Molecular characterization of Capripoxvirus isolates from Moroccan sheep

  • Aissa Saidi ORCID logo EMAIL logo , Meriam Elmottaki and Abderrahman Sadikaoui
From the journal Open Veterinary Science

Abstract

Sheep pox is a highly contagious infectious viral disease (F/Poxviridae, G/Capripoxvirus), still causing economic damage in endemic zones like northern Africa, the Middle East, and many regions in Asia. Nevertheless, the clinical symptoms caused by sheep pox virus (SPPV) is similar to those caused by genetically related viruses, notably goat pox virus (GTPV) and lumpy skin disease virus (LSDV). One of the main objectives of the current study is to characterize the virus; nasal swabs were taken from sheep showing SPPV clinical signs, submitted to molecular sequencing based on the P32 gene marker, and proceeded to genetic comparisons. Phylogenetic results showed that all virus isolate sequences cluster in the SPPV clade, thus distinguishing them from those of GTPV and LSDV. These results give an accurate diagnostic and a clear view of endemic viral strains, guiding veterinary managers in control politics, especially in the choice of a homologous vaccine.

1 Introduction

Sheep pox (Variola ovina) is a highly contagious infectious disease characterized by a widespread skin eruption caused by the sheep pox virus (SPPV), which is a double-stranded DNA virus belonging to the Capripoxvirus genus [1]. The disease is endemic across much of Africa, the Middle East, and many regions in Asia [2]. In the southern Mediterranean shore, where the farming system is often pastoral, the disease is rambling in Algeria, Tunisia, Morocco, and Egypt causing important consequent economic losses [3,4,5,6]. Nevertheless, no signs of the disease in cattle or in goats have been recorded in Morocco.

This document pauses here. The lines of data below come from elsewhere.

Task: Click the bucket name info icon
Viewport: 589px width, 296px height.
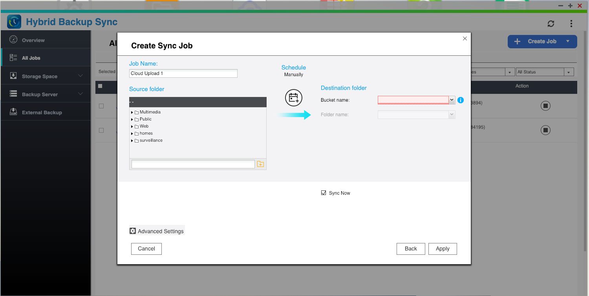Action: (461, 100)
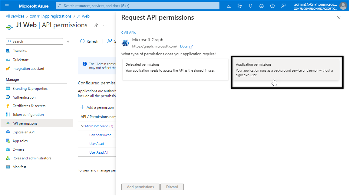Open Certificates & secrets section
349x196 pixels.
[29, 106]
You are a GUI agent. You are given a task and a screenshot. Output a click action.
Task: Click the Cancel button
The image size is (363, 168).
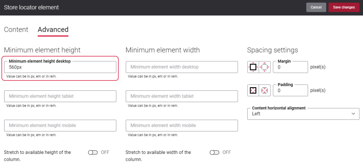316,7
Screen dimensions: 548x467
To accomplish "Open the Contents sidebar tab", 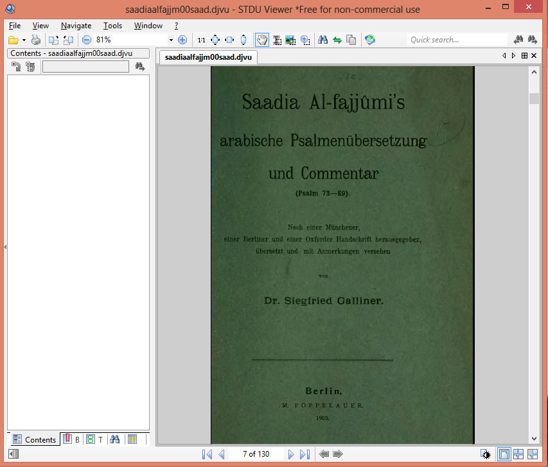I will coord(35,439).
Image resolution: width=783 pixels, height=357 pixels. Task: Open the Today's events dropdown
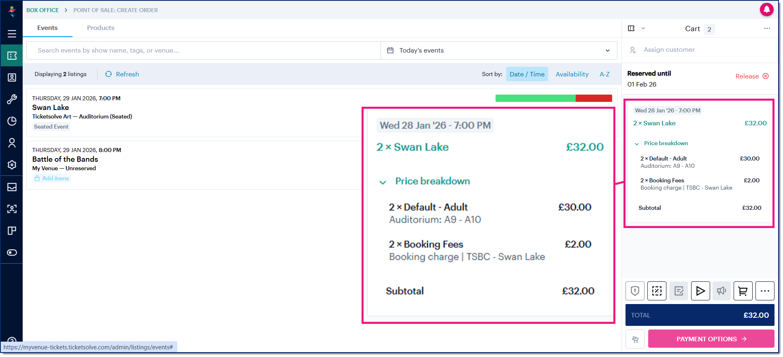499,51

Even if this disease is symptomatically recognizable in veterinary practice, the causal agent (SPPV) is hardly indistinguishable from its genetically related viruses causing similar diseases in goats and bovines, namely, the goat pox virus (GTPV) and the lumpy skin disease virus (LSDV) which are also part of the Capripoxvirus group, even though some studies are evocating a kind of host-virus specificity [7,8]. Thus, when frequent SPPV/GTPV cross infections occur in small ruminants, opting for molecular techniques as an accurate tool to characterize the virus strains implicated in such epidemic conditions rises up as an adequate approach. Thus, among reliable genomic markers, the P32 gene encoding for the virus envelope protein is largely employed in alike molecular epidemiology investigations [9,10,11].

As a transboundary disease, the management of this sheep disease in pastoral farming systems requires appropriate control tools, including vaccination, based on field-updated data. With this objective and for any further result investment, the current study aims to characterize the isolated strains from naturally infected and non-vaccinated sheep by sequencing the SPPV P32 gene.

2 Materials and methods

First, nasal swabs were collected from sheep manifesting sheep pox symptoms from two geographical spots of the Souss-Massa area (30.39N–9.20W; 29.70N–9.70W) in Morocco. Viral DNA was extracted from swabs, using the NucleoSpin Virus Mini kit for viral RNA/DNA purification Kit, MACHEREY-NAGEL® (Düren, Germany). Then, the extracted DNAs were initially analyzed by real-time polymerase chain reaction (PCR) to detect the SPPV genome using the method of Balinsky et al. [12]. Positive samples were submitted to conventional PCR, targeting the P32 gene of the virus envelope protein, using the primers described in the study of Chu et al. [13]. The PCR-positive products of ∼969 bp size were subject to Sanger dideoxy sequencing using the same primers. Eleven sequences were generated and deposited in NCBI Genbank with the given accession numbers: (OK340837–OK340847). Finally, the nucleotide sequences were first blasted using the NCBI-Blastn algorithm searching for similar sequences from where reference sequences were retrieved. Second, sequence alignments were done by BioEdit v7.2.6 software, and phylogenetic computing and tree drawing were done by means of MEGA v7.0 software.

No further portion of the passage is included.